• [Description of the task] If a line in the data below contains "will", copy it.

- Opening Delimiter -

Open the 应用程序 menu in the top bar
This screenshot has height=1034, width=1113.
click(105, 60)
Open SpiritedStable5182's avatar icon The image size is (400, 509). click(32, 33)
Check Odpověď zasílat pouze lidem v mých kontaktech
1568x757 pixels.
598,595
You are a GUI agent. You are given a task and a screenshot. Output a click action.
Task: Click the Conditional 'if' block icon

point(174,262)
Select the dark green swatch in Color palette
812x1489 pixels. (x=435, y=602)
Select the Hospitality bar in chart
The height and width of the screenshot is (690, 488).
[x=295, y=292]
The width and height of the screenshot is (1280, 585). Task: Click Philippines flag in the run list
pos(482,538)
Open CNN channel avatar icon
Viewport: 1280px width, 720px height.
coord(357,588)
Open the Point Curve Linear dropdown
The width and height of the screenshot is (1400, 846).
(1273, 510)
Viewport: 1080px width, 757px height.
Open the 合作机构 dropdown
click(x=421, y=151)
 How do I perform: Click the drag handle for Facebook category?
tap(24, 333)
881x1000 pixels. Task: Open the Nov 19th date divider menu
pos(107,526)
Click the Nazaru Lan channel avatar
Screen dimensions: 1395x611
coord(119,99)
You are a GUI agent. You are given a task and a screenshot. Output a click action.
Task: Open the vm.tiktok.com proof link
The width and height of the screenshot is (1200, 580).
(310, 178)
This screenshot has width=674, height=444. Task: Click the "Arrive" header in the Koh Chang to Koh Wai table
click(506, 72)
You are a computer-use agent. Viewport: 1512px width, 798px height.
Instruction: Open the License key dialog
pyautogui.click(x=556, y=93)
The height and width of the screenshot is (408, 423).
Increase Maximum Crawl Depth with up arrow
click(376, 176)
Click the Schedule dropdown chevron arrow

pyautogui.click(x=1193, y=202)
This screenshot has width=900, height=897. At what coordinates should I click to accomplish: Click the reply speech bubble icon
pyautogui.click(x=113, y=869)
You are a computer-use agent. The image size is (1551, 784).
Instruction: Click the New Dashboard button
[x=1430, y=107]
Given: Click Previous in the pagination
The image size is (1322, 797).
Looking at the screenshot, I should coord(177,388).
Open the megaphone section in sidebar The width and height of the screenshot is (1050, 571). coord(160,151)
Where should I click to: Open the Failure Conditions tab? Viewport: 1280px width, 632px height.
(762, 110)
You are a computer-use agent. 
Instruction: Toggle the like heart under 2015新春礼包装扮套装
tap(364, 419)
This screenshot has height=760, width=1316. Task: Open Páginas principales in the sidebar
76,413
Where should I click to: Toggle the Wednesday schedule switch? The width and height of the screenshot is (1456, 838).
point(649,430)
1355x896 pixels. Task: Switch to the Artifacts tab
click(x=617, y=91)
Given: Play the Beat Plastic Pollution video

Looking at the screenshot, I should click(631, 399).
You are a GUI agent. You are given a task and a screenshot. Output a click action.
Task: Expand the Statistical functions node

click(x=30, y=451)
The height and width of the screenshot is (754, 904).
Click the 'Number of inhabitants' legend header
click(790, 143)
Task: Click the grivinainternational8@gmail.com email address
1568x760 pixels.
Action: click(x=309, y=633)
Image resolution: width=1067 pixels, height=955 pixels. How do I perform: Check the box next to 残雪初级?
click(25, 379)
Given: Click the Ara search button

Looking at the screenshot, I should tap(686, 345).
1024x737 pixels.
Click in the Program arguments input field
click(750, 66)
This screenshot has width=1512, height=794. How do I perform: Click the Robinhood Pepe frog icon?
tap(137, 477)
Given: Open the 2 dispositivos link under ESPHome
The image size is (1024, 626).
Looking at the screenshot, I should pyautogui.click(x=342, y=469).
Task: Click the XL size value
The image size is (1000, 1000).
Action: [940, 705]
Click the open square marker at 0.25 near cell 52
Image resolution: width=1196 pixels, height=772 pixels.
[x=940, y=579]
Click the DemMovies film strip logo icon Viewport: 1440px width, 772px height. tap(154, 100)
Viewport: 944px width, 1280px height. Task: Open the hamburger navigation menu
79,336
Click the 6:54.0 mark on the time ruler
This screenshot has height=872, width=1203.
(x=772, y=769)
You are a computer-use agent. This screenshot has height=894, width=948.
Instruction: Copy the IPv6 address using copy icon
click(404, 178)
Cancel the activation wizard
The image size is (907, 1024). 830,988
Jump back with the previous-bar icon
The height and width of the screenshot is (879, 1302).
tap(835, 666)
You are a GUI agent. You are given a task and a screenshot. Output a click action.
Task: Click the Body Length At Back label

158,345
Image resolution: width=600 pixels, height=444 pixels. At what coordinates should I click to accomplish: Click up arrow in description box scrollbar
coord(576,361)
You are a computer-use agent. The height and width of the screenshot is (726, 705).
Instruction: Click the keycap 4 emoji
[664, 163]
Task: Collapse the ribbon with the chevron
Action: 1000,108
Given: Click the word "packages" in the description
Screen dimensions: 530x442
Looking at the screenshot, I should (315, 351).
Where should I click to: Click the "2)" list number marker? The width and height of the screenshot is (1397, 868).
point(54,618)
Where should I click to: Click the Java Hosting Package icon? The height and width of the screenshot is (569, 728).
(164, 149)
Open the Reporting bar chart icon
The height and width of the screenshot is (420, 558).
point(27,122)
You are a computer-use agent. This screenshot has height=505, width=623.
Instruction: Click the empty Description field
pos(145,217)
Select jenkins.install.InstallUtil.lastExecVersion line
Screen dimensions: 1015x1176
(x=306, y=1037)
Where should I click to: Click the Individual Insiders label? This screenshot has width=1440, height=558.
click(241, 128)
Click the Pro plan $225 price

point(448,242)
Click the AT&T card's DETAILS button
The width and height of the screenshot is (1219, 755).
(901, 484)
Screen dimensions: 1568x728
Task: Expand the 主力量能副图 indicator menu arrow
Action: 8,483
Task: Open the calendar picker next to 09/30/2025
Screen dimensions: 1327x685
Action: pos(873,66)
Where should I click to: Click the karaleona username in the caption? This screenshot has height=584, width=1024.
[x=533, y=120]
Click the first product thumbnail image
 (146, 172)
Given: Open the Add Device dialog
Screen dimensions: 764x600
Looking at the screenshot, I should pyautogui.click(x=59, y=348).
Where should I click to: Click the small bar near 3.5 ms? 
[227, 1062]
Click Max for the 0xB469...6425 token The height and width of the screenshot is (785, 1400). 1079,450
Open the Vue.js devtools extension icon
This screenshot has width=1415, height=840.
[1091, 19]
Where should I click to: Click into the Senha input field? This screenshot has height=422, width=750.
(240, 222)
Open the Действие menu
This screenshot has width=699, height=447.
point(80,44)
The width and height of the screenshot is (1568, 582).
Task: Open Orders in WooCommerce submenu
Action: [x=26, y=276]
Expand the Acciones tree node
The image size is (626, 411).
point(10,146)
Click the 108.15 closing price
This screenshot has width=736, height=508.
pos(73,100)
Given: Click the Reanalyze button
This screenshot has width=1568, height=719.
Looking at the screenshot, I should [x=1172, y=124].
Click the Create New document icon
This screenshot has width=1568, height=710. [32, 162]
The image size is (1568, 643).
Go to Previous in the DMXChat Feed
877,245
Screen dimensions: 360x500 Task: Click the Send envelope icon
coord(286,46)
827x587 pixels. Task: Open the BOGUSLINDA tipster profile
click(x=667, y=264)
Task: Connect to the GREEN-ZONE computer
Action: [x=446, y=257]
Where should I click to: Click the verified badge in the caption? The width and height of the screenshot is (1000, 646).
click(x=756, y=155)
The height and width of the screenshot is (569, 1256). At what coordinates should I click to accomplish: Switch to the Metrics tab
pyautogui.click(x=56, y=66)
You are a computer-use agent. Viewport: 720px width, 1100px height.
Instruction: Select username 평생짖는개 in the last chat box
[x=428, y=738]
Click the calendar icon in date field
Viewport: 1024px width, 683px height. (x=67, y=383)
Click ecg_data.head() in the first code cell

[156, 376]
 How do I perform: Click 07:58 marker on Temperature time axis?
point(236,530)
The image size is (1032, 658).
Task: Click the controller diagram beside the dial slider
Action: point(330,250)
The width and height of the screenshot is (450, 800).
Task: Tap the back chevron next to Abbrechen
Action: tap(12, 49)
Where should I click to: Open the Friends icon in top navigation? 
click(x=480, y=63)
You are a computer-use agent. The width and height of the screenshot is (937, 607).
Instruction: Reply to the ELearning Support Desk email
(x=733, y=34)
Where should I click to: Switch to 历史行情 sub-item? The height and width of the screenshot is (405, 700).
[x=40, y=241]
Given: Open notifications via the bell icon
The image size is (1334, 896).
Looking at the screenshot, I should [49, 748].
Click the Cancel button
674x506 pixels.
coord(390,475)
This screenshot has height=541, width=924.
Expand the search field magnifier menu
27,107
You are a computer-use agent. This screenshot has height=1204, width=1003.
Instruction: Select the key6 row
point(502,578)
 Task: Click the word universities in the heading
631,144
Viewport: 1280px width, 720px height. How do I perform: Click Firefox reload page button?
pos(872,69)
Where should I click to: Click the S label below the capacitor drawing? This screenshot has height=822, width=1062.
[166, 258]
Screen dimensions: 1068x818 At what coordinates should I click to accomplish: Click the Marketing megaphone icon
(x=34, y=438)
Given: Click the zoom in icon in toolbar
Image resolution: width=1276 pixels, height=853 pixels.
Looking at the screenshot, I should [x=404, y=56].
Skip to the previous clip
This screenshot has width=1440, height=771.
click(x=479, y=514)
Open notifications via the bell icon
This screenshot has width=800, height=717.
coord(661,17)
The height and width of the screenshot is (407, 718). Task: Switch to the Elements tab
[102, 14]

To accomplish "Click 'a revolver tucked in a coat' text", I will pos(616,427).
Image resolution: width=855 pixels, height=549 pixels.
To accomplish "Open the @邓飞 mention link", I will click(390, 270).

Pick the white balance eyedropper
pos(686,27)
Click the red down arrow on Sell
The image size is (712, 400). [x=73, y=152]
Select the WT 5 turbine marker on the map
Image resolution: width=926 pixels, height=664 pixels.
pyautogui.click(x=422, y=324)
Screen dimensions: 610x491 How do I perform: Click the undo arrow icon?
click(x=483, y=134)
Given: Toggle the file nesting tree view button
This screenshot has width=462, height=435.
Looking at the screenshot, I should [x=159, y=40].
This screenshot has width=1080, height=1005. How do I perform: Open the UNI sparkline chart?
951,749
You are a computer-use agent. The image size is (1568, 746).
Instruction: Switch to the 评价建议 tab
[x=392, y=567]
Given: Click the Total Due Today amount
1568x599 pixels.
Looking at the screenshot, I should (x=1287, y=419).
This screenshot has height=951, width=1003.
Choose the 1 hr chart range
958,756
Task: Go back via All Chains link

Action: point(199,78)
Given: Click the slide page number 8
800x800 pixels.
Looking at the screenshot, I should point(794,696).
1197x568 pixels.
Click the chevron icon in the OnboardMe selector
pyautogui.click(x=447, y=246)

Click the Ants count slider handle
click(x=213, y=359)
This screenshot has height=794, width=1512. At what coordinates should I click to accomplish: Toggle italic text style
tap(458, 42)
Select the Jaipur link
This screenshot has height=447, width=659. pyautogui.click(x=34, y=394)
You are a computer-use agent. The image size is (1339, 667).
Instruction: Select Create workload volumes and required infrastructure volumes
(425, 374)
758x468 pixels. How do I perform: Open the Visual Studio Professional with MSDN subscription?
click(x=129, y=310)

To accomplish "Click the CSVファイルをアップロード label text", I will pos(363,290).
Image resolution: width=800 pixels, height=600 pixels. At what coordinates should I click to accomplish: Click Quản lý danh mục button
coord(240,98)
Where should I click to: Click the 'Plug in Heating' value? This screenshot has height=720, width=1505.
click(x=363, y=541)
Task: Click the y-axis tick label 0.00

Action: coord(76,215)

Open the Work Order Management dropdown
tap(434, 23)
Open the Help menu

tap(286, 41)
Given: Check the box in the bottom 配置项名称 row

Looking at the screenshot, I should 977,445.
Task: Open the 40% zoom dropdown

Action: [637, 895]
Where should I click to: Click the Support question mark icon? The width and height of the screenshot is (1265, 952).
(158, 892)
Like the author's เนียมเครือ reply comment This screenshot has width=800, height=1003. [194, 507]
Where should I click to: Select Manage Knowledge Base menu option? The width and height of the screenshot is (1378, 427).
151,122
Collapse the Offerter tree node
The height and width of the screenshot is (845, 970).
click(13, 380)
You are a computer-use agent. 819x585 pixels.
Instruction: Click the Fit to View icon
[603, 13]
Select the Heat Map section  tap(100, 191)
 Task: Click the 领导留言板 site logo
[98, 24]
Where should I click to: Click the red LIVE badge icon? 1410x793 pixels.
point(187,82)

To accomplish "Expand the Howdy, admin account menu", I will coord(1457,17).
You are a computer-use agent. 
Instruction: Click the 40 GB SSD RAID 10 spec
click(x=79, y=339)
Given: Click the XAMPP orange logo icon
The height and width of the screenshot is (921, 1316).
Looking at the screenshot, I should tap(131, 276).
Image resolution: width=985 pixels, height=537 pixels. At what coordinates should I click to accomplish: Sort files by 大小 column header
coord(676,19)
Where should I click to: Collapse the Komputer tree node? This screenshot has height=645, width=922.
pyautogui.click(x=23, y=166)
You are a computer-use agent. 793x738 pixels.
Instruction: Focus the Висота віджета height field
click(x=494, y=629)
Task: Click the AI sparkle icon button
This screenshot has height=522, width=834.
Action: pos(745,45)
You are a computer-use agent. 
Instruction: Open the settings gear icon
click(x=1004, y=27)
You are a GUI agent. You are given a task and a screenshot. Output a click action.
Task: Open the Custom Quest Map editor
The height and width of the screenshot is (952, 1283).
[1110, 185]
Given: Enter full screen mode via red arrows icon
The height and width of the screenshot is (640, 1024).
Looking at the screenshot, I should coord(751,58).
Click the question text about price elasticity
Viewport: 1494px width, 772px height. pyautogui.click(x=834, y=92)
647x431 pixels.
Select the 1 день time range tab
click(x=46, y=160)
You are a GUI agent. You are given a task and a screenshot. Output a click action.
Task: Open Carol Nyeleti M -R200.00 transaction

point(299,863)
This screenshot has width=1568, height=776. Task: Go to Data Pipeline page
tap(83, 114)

- Closing Delimiter -

• [The answer]
To accomplish "Click 'a revolver tucked in a coat' text", I will pos(616,427).
To accomplish "Open the @邓飞 mention link", I will click(390, 270).
To accomplish "Click the CSVファイルをアップロード label text", I will pos(363,290).
To accomplish "Expand the Howdy, admin account menu", I will coord(1457,17).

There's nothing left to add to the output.